In October, 1980, the Poughkeepsie (NY) Journal ran this headline: “Today is Sam Kalloch’s Day.” Reason?  The high school field was renamed Sam Kalloch Field because of Sam’s 47 years of coaching there.  He and Betty were driven around in style before the game.  Sam has had a rough year with illness but is still peppy enough to fight back and be interested in all that goes on around him.


The following poem was written by Marilyn Boyce of Essex Junction, Vermont.  She sent it to me this past Christmas, and I print it in ‘the hope that it will inspire others to a.) attend the Campout and b.) send me material for this Newsletter.


The letter came in early spring with Kalloch reunion news.  What’s this?  A campout in Searsmont if any would so choose.  With our son’s family in Texas and our daughter's wedding in June.  Children and campout could feather our empty-nest syndrome.

On a warm, sunny day in late August we drove up a country lane To a big old house at the end of the road being given new life again.  We basked in a kindred welcome amid genealogical glean as Thatcher and children went romping about acres of wide open green.

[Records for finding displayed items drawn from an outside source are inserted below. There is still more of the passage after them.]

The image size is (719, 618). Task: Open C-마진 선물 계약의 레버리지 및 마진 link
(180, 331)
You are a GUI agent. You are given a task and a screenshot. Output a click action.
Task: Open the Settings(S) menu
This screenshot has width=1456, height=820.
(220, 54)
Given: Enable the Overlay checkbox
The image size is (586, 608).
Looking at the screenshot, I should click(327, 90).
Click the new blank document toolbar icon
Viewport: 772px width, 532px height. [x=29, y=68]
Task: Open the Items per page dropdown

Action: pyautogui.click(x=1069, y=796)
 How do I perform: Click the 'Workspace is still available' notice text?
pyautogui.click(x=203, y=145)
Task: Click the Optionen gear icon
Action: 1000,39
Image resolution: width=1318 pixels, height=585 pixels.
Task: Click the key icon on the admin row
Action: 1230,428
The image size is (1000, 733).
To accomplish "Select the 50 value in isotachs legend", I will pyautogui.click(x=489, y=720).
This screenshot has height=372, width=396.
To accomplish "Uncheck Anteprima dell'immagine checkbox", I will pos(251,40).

The plank benches which encircled ‘the communal fireplace, were ideal for hours of sharing while relatives were traced. Kinfolk, starlight, campfire, the delightful “way of Maine,” Combined to make the campout one we’d surely enjoy again!


Sgt. Randy Kellock, who is stationed at Griffiss AFB in New York State, sent me a list of books, pamphlets, letters, and transcripts about or by a Kellock/Kalloch maintained by the U.S. Library of Congress as of July, 1980.  Some interesting excerpts from his lists

1. C.W. KELLOCK & CO., SHIPBUILDERSs Centennial History of Kellock, by John Dowler - about a ship brokers founded at Liverpool in 1820 and reorganized in 1865 under the above name.

2. The full report of Richard Henry Dana’s argument for the defense in the case of Rev. Isaac Smith Kalloch.

3. PARSON WEEMS OF THE CHERRY TREE by Harold Kellock, about the life of George Washington’s first biographer.  There are several books on the list by Harold Kellock, who apparently lived around 1879.

If you want the full list, please send me a self-addressed AND STAMPED legal-sized envelope.  Enclose 30¢ and I will run off copies for you.  Many thanks to Randy for taking the tine to find this interesting information.

News About Hazel Hills

Our Secretary-Treasurer had a hip operation last October, but she has managed to keep Kalloch addresses straight.  As she writes me, “It’s no small job.” I agree.

She has clocked over 240 miles on her stationary bike, going 7 to 9 miles a day.  Great!

I want to acknowledge my debt to Hazel for her assistance always in keeping minutes straight as well as addresses.